DATASET RECORDS START

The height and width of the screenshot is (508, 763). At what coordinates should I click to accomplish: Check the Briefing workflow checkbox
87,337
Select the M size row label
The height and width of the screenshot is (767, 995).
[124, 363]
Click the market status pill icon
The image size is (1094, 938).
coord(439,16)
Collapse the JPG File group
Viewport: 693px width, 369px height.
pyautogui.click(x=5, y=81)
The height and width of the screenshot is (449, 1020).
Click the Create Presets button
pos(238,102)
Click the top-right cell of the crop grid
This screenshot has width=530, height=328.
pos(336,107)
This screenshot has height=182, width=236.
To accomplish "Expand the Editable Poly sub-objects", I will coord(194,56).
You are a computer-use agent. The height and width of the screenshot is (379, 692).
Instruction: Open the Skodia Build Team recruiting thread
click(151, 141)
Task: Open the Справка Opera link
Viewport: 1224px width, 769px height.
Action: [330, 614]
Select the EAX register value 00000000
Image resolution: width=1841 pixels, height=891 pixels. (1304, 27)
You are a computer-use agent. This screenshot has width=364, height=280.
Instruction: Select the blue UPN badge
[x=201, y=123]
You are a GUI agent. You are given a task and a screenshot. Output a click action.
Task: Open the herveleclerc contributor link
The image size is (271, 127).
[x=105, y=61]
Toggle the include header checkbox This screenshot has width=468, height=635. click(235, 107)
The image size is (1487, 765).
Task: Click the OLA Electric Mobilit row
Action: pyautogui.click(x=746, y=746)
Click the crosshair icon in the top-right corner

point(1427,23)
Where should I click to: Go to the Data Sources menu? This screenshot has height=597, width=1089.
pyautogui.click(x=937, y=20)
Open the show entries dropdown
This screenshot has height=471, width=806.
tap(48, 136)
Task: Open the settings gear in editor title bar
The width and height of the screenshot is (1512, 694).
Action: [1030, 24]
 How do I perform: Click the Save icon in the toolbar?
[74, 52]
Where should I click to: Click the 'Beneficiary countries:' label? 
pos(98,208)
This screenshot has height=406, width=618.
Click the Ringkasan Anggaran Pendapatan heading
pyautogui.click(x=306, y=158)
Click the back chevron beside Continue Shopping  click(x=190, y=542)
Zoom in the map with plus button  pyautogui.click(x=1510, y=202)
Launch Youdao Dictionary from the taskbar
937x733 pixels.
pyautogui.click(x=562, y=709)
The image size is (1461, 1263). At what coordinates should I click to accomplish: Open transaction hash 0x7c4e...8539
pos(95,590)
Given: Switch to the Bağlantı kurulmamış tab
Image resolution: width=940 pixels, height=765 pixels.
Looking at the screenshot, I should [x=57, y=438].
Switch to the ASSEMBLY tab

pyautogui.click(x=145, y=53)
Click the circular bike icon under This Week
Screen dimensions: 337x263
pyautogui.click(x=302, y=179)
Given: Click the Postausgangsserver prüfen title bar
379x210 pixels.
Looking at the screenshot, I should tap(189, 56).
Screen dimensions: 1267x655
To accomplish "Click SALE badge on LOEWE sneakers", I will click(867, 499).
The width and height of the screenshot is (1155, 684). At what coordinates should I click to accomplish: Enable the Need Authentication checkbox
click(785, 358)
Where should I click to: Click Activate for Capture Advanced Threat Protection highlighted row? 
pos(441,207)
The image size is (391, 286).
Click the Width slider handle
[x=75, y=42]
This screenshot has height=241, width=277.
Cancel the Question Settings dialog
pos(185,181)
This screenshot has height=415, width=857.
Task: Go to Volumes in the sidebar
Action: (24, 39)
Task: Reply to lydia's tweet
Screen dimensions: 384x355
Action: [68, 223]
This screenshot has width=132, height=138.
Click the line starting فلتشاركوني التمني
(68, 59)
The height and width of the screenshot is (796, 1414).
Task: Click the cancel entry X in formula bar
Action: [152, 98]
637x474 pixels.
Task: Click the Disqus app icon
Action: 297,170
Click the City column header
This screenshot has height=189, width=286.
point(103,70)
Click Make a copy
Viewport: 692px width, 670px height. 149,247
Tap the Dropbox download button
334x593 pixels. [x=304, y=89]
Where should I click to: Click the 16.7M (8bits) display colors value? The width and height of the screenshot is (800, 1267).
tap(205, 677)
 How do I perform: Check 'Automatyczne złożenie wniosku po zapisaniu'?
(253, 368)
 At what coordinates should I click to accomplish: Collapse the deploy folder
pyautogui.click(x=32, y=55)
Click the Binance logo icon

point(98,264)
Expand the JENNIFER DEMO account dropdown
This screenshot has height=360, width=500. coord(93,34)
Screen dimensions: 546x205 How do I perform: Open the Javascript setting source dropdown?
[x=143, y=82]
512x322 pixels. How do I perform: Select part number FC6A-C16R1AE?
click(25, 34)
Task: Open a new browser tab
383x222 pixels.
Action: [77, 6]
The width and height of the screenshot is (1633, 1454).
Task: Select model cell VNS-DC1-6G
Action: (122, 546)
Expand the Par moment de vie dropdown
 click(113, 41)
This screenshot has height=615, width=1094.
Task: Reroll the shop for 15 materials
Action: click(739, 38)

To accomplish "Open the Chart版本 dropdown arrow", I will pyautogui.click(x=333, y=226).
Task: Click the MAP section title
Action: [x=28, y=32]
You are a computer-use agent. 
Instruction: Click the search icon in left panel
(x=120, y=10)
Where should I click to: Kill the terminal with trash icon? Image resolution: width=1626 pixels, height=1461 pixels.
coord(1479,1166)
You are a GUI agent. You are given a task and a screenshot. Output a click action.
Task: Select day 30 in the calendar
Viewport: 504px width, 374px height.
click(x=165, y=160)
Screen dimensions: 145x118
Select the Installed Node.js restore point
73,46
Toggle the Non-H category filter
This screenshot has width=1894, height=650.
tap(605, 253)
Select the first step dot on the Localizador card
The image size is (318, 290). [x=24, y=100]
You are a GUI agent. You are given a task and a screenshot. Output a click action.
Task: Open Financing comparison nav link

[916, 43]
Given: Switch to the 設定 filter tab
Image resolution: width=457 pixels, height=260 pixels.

DATASET RECORDS END

_WHAT THE EXERCISE ASKS_: Please restate each record exactly as it reads.

_EXERCISE RESPONSE_:
The height and width of the screenshot is (508, 763). At what coordinates should I click to accomplish: Check the Briefing workflow checkbox
87,337
Select the M size row label
The height and width of the screenshot is (767, 995).
[124, 363]
Click the market status pill icon
The image size is (1094, 938).
coord(439,16)
Collapse the JPG File group
Viewport: 693px width, 369px height.
pyautogui.click(x=5, y=81)
The height and width of the screenshot is (449, 1020).
Click the Create Presets button
pos(238,102)
Click the top-right cell of the crop grid
This screenshot has width=530, height=328.
pos(336,107)
This screenshot has height=182, width=236.
To accomplish "Expand the Editable Poly sub-objects", I will coord(194,56).
You are a computer-use agent. The height and width of the screenshot is (379, 692).
Instruction: Open the Skodia Build Team recruiting thread
click(151, 141)
Task: Open the Справка Opera link
Viewport: 1224px width, 769px height.
Action: [330, 614]
Select the EAX register value 00000000
Image resolution: width=1841 pixels, height=891 pixels. (1304, 27)
You are a computer-use agent. This screenshot has width=364, height=280.
Instruction: Select the blue UPN badge
[x=201, y=123]
You are a GUI agent. You are given a task and a screenshot. Output a click action.
Task: Open the herveleclerc contributor link
The image size is (271, 127).
[x=105, y=61]
Toggle the include header checkbox This screenshot has width=468, height=635. click(235, 107)
The image size is (1487, 765).
Task: Click the OLA Electric Mobilit row
Action: pyautogui.click(x=746, y=746)
Click the crosshair icon in the top-right corner

point(1427,23)
Where should I click to: Go to the Data Sources menu? This screenshot has height=597, width=1089.
pyautogui.click(x=937, y=20)
Open the show entries dropdown
This screenshot has height=471, width=806.
tap(48, 136)
Task: Open the settings gear in editor title bar
The width and height of the screenshot is (1512, 694).
Action: [1030, 24]
 How do I perform: Click the Save icon in the toolbar?
[74, 52]
Where should I click to: Click the 'Beneficiary countries:' label? 
pos(98,208)
This screenshot has height=406, width=618.
Click the Ringkasan Anggaran Pendapatan heading
pyautogui.click(x=306, y=158)
Click the back chevron beside Continue Shopping  click(x=190, y=542)
Zoom in the map with plus button  pyautogui.click(x=1510, y=202)
Launch Youdao Dictionary from the taskbar
937x733 pixels.
pyautogui.click(x=562, y=709)
The image size is (1461, 1263). At what coordinates should I click to accomplish: Open transaction hash 0x7c4e...8539
pos(95,590)
Given: Switch to the Bağlantı kurulmamış tab
Image resolution: width=940 pixels, height=765 pixels.
Looking at the screenshot, I should [x=57, y=438].
Switch to the ASSEMBLY tab

pyautogui.click(x=145, y=53)
Click the circular bike icon under This Week
Screen dimensions: 337x263
pyautogui.click(x=302, y=179)
Given: Click the Postausgangsserver prüfen title bar
379x210 pixels.
Looking at the screenshot, I should tap(189, 56).
Screen dimensions: 1267x655
To accomplish "Click SALE badge on LOEWE sneakers", I will click(867, 499).
The width and height of the screenshot is (1155, 684). At what coordinates should I click to accomplish: Enable the Need Authentication checkbox
click(785, 358)
Where should I click to: Click Activate for Capture Advanced Threat Protection highlighted row? 
pos(441,207)
The image size is (391, 286).
Click the Width slider handle
[x=75, y=42]
This screenshot has height=241, width=277.
Cancel the Question Settings dialog
pos(185,181)
This screenshot has height=415, width=857.
Task: Go to Volumes in the sidebar
Action: (24, 39)
Task: Reply to lydia's tweet
Screen dimensions: 384x355
Action: [68, 223]
This screenshot has width=132, height=138.
Click the line starting فلتشاركوني التمني
(68, 59)
The height and width of the screenshot is (796, 1414).
Task: Click the cancel entry X in formula bar
Action: [152, 98]
637x474 pixels.
Task: Click the Disqus app icon
Action: 297,170
Click the City column header
This screenshot has height=189, width=286.
point(103,70)
Click Make a copy
Viewport: 692px width, 670px height. 149,247
Tap the Dropbox download button
334x593 pixels. [x=304, y=89]
Where should I click to: Click the 16.7M (8bits) display colors value? The width and height of the screenshot is (800, 1267).
tap(205, 677)
 How do I perform: Check 'Automatyczne złożenie wniosku po zapisaniu'?
(253, 368)
 At what coordinates should I click to accomplish: Collapse the deploy folder
pyautogui.click(x=32, y=55)
Click the Binance logo icon

point(98,264)
Expand the JENNIFER DEMO account dropdown
This screenshot has height=360, width=500. coord(93,34)
Screen dimensions: 546x205 How do I perform: Open the Javascript setting source dropdown?
[x=143, y=82]
512x322 pixels. How do I perform: Select part number FC6A-C16R1AE?
click(25, 34)
Task: Open a new browser tab
383x222 pixels.
Action: [77, 6]
The width and height of the screenshot is (1633, 1454).
Task: Select model cell VNS-DC1-6G
Action: (122, 546)
Expand the Par moment de vie dropdown
 click(113, 41)
This screenshot has height=615, width=1094.
Task: Reroll the shop for 15 materials
Action: click(739, 38)

To accomplish "Open the Chart版本 dropdown arrow", I will pyautogui.click(x=333, y=226).
Task: Click the MAP section title
Action: [x=28, y=32]
You are a computer-use agent. 
Instruction: Click the search icon in left panel
(x=120, y=10)
Where should I click to: Kill the terminal with trash icon? Image resolution: width=1626 pixels, height=1461 pixels.
coord(1479,1166)
You are a GUI agent. You are given a task and a screenshot. Output a click action.
Task: Select day 30 in the calendar
Viewport: 504px width, 374px height.
click(x=165, y=160)
Screen dimensions: 145x118
Select the Installed Node.js restore point
73,46
Toggle the Non-H category filter
This screenshot has width=1894, height=650.
tap(605, 253)
Select the first step dot on the Localizador card
The image size is (318, 290). [x=24, y=100]
You are a GUI agent. You are given a task and a screenshot. Output a click action.
Task: Open Financing comparison nav link

[916, 43]
Given: Switch to the 設定 filter tab
Image resolution: width=457 pixels, height=260 pixels.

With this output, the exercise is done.